_Bagian Dokumen:_

Saya sudah berkarier di industri game Indonesia sejak 2008. Jadi, saya juga sudah melihat masa kejayaan ataupun kemelorotan sejumlah publisher game di Indonesia. Kawan-kawan saya yang tadinya bekerja untuk publisher-publisher tersebut pun akhirnya harus rela kehilangan pekerjaan karena perusahaannya tak mampu menemukan cara baru untuk terus meraih laba.

Sistem liga berbayar adalah salah satu cara saja untuk mendapatkan keuntungan dari esports. Kita bisa lihat ada strategi lain yang digunakan namun tujuannya tetap sama: profit!

Buat yang tahu Dota 2, Anda seharusnya tahu apa itu The International (TI). Kenapa Valve rajin sekali mengadakan TI setiap tahun? Salah satunya saya yakin karena keuntungan besar yang mereka dapatkan dari penjualan Battle Pass untuk setiap TI.

_Baris Data:_

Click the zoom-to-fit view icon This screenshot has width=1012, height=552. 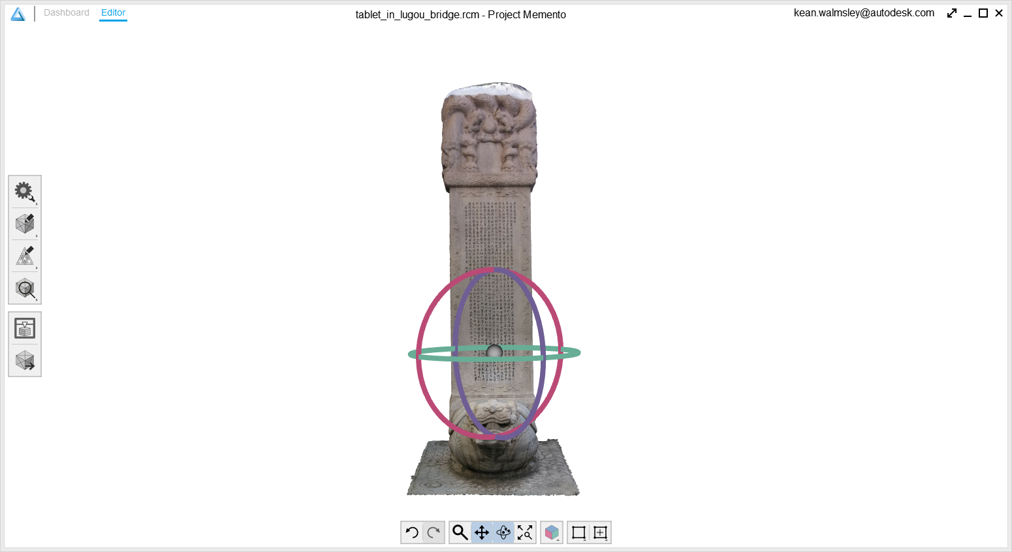coord(525,532)
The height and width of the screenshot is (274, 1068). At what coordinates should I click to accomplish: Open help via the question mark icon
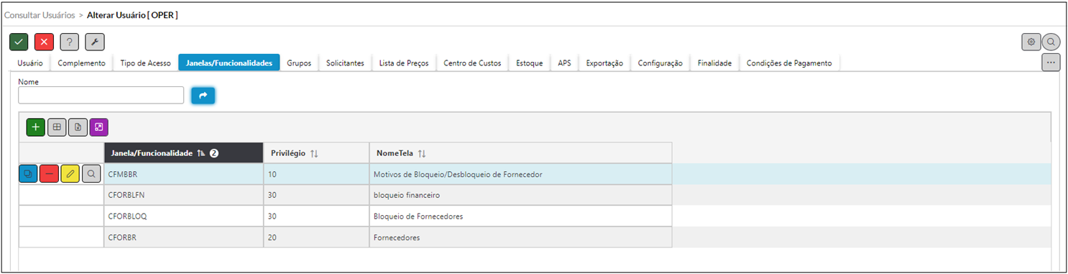[x=69, y=42]

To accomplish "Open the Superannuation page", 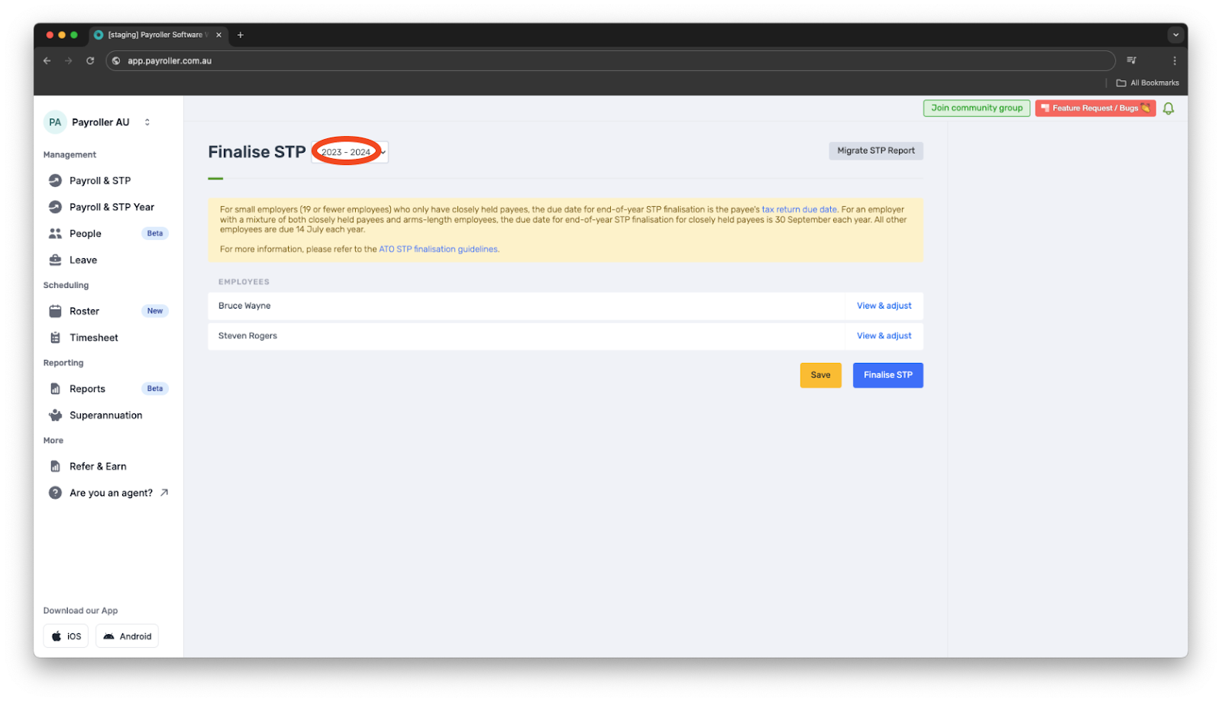I will point(105,415).
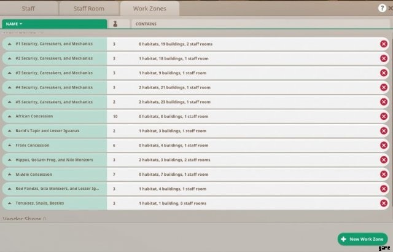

_Persyaratan:_
[A] Tentukan apakah setiap pernyataan berikut sesuai dengan bagian dokumen tentang industri game, lalu jawab ya atau tidak disertai kutipan persis dari bagian dokumen yang menjadi penentunya: (i) Penulis sudah berkarier di industri game Indonesia sejak 2008. (ii) Sistem liga berbayar adalah satu-satunya cara mendapatkan keuntungan dari esports. (iii) Penulis yakin keuntungan dari penjualan Battle Pass menjadi salah satu alasan Valve mengadakan TI setiap tahun.
[B] Salin dengan tepat penggalan bagian dokumen tentang industri game mulai dari "Sistem liga berbayar" sampai dengan "untuk setiap TI.".

_Hasil yang Diharapkan:_
[A]
(i) Ya: "Saya sudah berkarier di industri game Indonesia sejak 2008."
(ii) Tidak: "Sistem liga berbayar adalah salah satu cara saja untuk mendapatkan keuntungan dari esports."
(iii) Ya: "Salah satunya saya yakin karena keuntungan besar yang mereka dapatkan dari penjualan Battle Pass untuk setiap TI."

[B]
Sistem liga berbayar adalah salah satu cara saja untuk mendapatkan keuntungan dari esports. Kita bisa lihat ada strategi lain yang digunakan namun tujuannya tetap sama: profit!

Buat yang tahu Dota 2, Anda seharusnya tahu apa itu The International (TI). Kenapa Valve rajin sekali mengadakan TI setiap tahun? Salah satunya saya yakin karena keuntungan besar yang mereka dapatkan dari penjualan Battle Pass untuk setiap TI.